Russia has been able to reroute its oil exports away from Europe without serious disruptions, JPMorgan has said, adding that the expected drop in output “never happened.”
Better-than-expected Russian production, along with the release of oil from global strategic reserves, helps explain the recent drop in crude prices, the bank’s head of commodities research Natasha Kaneva said in a note to clients.
Russia’s oil exports to Europe — its biggest market — have fallen relatively sharply in 2022, as companies have “self-sanctioned” in the wake of Vladimir Putin’s invasion of Ukraine in late February.
However, Russia has been able to shift its exports towards Asia, with India and China in particular stepping up their purchases. More recently, a jump in domestic demand has caused Russian oil production to rise back to prewar levels.
“The market consensus was too pessimistic about Russia’s capability to re-route volumes to other buyers,” Kaneva and her colleagues said in the note Wednesday. “Russia’s exports adjusted towards other buyers without a serious disruption to its production.”
“At its peak, the oil market was pricing in the worst-case scenario — a 3 million barrel a day loss of Russian production combined with record-high summer demand — while, in reality, it never happened.”
JPMorgan expects Russia production to produce 9.95 million barrels a day of oil in the third quarter, above the 9.76 million barrels a day produced in the same quarter a year earlier.
It thinks production will slip to 9.5 million barrels a day in 2023, staying relatively strong despite the European Union’s ban on most oil imports from the country.
Oil prices have fallen in recent weeks, with global supply stronger than expected and demand likely to weaken in the coming months as the world economy slows. WTI crude, the US benchmark price, was down around 10% over the last month to trade at $98 a barrel Friday.

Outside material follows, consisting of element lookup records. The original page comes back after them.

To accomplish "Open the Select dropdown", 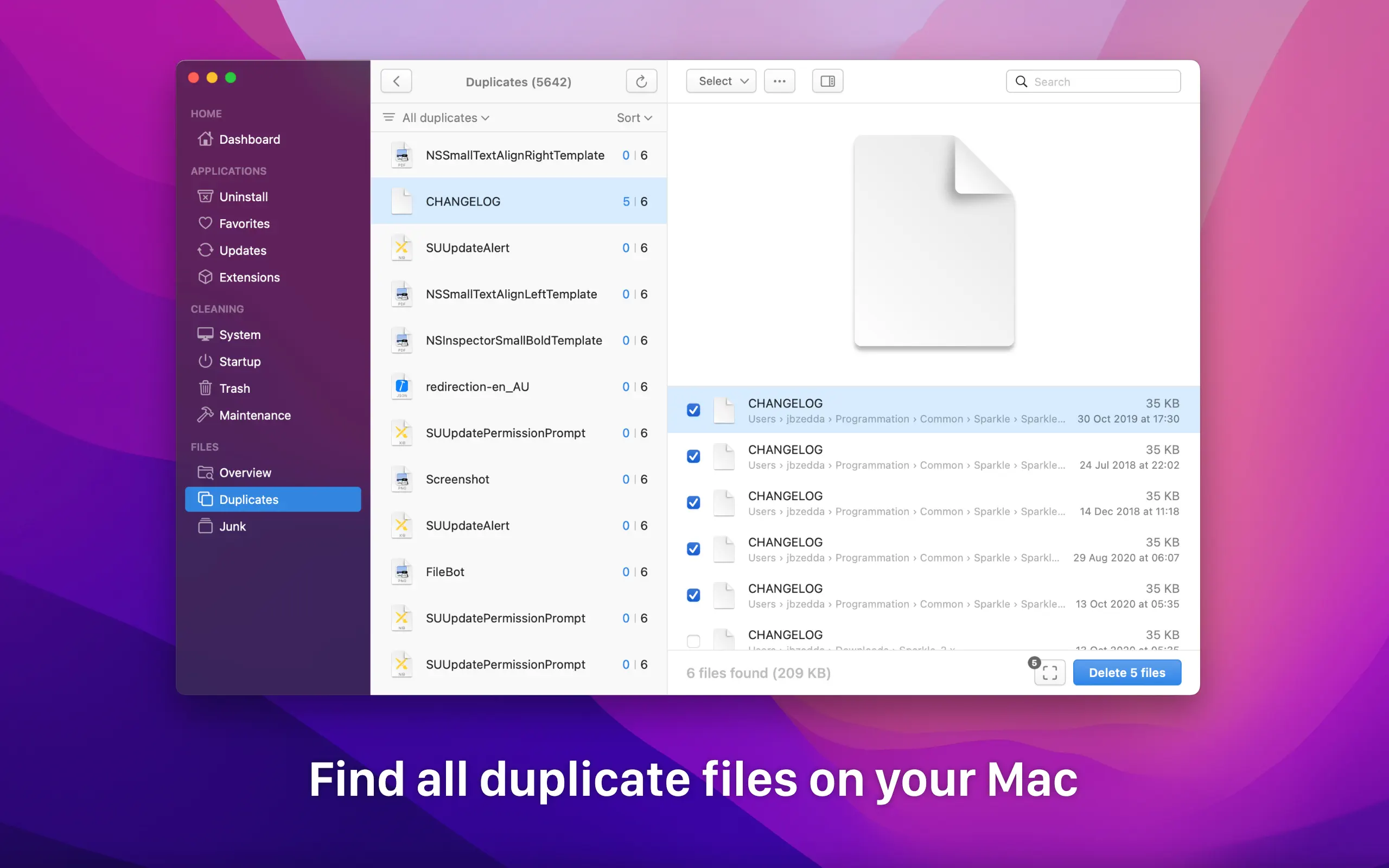I will (721, 81).
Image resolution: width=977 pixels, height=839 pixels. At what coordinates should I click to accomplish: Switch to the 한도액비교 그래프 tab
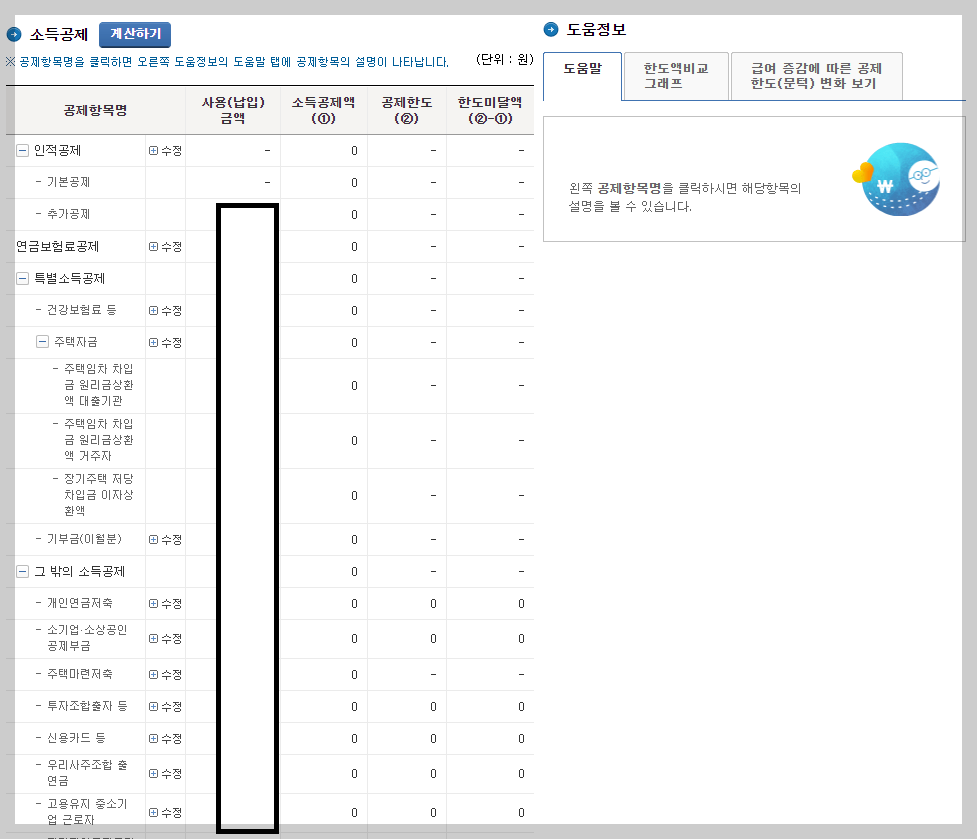[x=674, y=76]
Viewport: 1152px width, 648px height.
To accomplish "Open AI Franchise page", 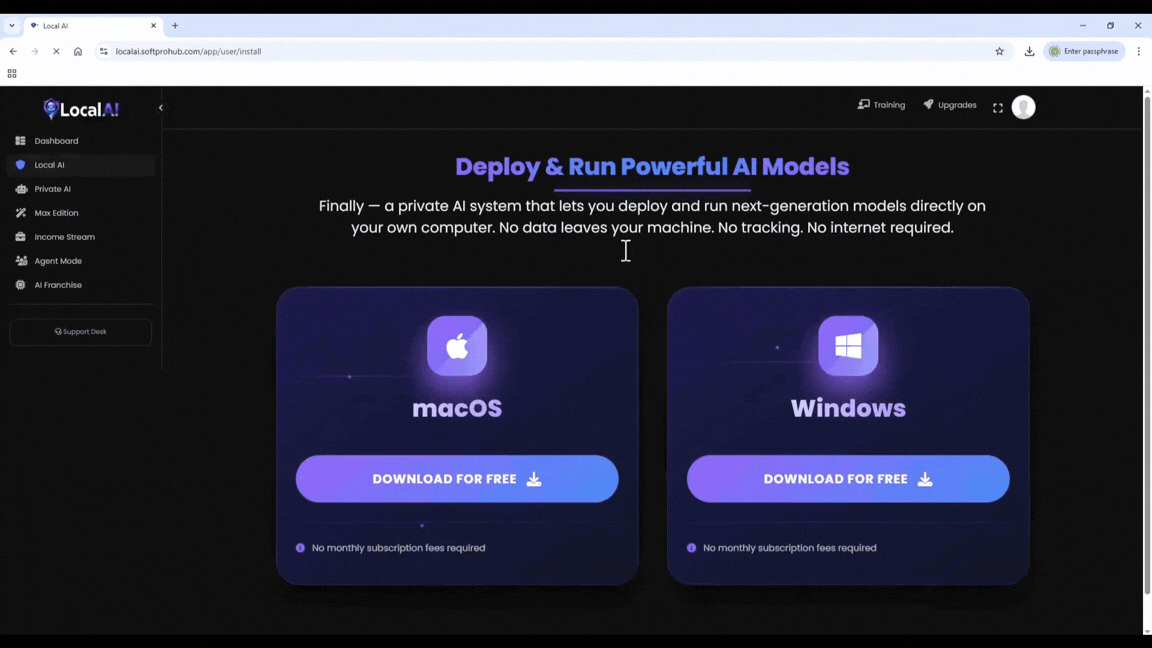I will (x=58, y=285).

Russia’s oil and gas revenues have helped Putin’s government prop up the local currency, the ruble, alleviating some of the pressure on the economy.
However, the economy is still expected to shrink sharply this year. Imports have cratered in a sign of domestic stress.
Yale academics, led by Jeffrey Sonnenfeld, said in a study this week that Western sanctions are “catastrophically crippling” the economy, with domestic production slowing dramatically.